Ask a doctor about a prescription for OKTANIN F 1000 MO

This page is for general information. Consult a doctor for personal advice. Call emergency services if symptoms are severe.
About the medicine

How to use OKTANIN F 1000 MO

INSTRUCTIONS for medical use of the medicinal product AMMONIA SOLUTION 10%

Composition

active substance: ammonia; 100 ml of solution contain 10 g of ammonia; excipient: purified water.

Pharmaceutical form

Solution for external use.

Main physical and chemical properties

Transparent, colorless, volatile, highly alkaline liquid with a pungent odor. During storage, the presence of sparkles and/or slight turbidity is allowed.
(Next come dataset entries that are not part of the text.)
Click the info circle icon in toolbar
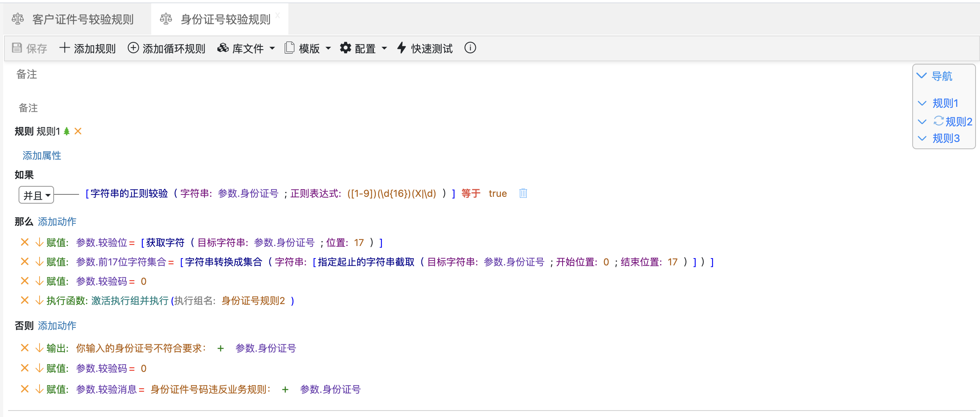This screenshot has width=980, height=417. coord(470,48)
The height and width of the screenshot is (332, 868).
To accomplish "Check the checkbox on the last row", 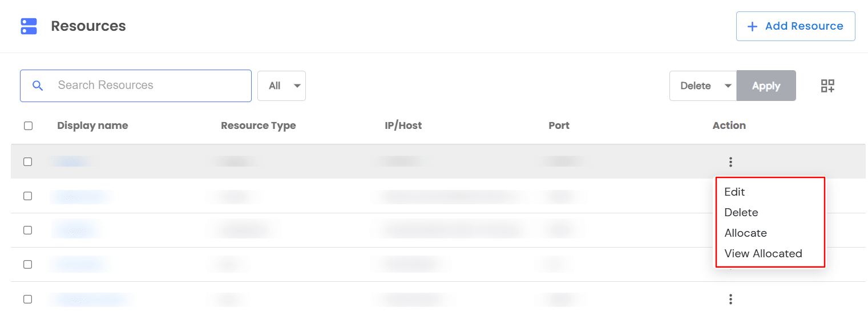I will [x=29, y=299].
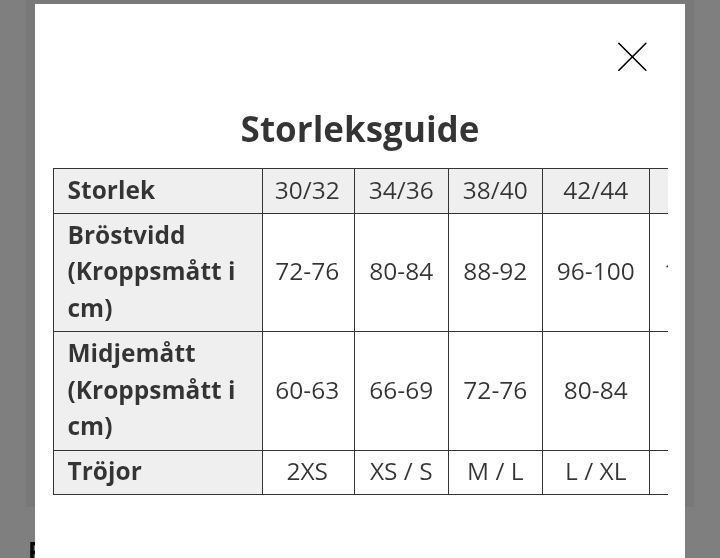Click the 34/36 size column header
This screenshot has width=720, height=558.
(x=401, y=190)
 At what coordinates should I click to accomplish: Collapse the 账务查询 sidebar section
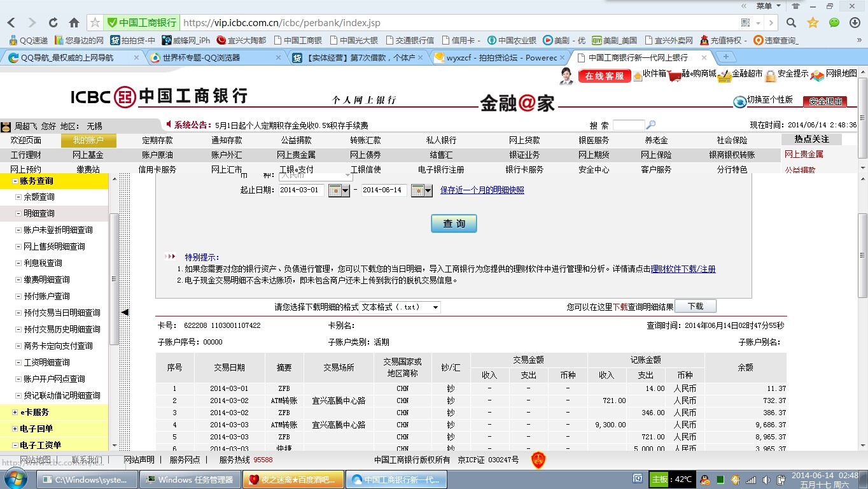click(15, 181)
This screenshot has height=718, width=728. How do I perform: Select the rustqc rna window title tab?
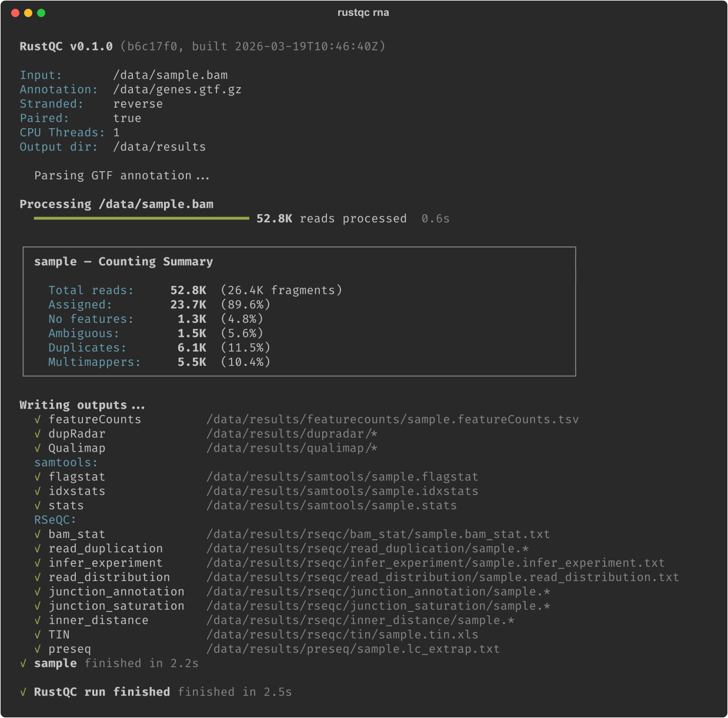364,12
Pharmaco-therapeutic group

Agents that affect the respiratory system. ATC code R07A B.

Pharmacological properties

Pharmacodynamics

Ammonia solution belongs to medicinal products that irritate nerve endings. The mechanism of action of ammonia when inhaled is based on the reflex stimulation of the respiratory center through receptors of the upper respiratory tract - the endings of the trigeminal nerve.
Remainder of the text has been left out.